Friday, June 5, 2009

Life Everlastin'

Earlier this week I discovered and read a short play by one of my favorite authors, The Sunset Limited by Cormac McCarthy. I'm still ruminating on the work, and have yet to make any definitive judgments. At times it was heavy-handed; at times it was illuminating. It certainly deserves and rewards further thought.

The setting of the play is simple: two unnamed men, one white and one black, are sitting in the black man's apartment having a conversation. They know very little about each other and were only brought together earlier that morning when the black man "saved" the white man from jumping in front of a train, the Sunset Limited, to commit suicide. The black man, an ex-con who had a vision of Jesus in prison, tries to detain the white man, a professor whose education has slowly led him to a stubborn nihilism, because he fears the man will make a second attempt to take his own life.
:::
From the post about The Sunset Limited, list every fact it gives about the black man in the play.
:::
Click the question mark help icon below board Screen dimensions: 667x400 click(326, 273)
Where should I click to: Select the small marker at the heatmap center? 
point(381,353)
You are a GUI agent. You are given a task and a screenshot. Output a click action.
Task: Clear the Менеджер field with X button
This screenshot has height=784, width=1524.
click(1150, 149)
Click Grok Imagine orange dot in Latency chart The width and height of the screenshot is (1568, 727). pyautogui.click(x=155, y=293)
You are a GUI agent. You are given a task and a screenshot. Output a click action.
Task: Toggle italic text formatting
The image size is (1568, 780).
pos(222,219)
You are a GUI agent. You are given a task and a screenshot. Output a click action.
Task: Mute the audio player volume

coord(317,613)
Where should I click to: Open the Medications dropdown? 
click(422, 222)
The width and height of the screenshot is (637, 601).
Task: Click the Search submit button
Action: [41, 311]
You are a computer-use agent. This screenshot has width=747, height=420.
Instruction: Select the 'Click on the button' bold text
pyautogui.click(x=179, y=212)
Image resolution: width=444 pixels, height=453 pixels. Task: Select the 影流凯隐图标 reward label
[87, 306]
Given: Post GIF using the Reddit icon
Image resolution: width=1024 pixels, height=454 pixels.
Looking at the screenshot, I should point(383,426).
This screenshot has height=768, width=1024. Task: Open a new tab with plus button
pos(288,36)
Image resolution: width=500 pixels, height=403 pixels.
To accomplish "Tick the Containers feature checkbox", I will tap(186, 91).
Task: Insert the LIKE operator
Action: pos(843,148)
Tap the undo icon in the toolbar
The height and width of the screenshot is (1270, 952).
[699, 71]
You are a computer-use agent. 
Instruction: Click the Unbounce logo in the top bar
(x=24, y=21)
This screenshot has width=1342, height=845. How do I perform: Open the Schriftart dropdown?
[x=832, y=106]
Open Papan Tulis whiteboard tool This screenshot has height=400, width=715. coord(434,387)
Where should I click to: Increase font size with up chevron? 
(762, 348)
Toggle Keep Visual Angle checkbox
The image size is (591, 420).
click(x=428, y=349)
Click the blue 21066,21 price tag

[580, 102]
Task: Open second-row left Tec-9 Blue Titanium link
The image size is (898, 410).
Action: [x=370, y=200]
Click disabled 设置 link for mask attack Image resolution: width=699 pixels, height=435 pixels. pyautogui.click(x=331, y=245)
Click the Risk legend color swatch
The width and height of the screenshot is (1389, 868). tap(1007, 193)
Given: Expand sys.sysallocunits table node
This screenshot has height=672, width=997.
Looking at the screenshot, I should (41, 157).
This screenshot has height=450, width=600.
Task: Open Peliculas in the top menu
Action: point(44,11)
:::
COMPLETED EXERCISE >>
- He is unnamed.
- The conversation takes place in his apartment.
- He knows very little about the white man.
- Earlier that morning, he "saved" the white man from jumping in front of a train, the Sunset Limited.
- He is an ex-con.
- He had a vision of Jesus in prison.
- He tries to detain the white man because he fears the man will make a second attempt to take his own life.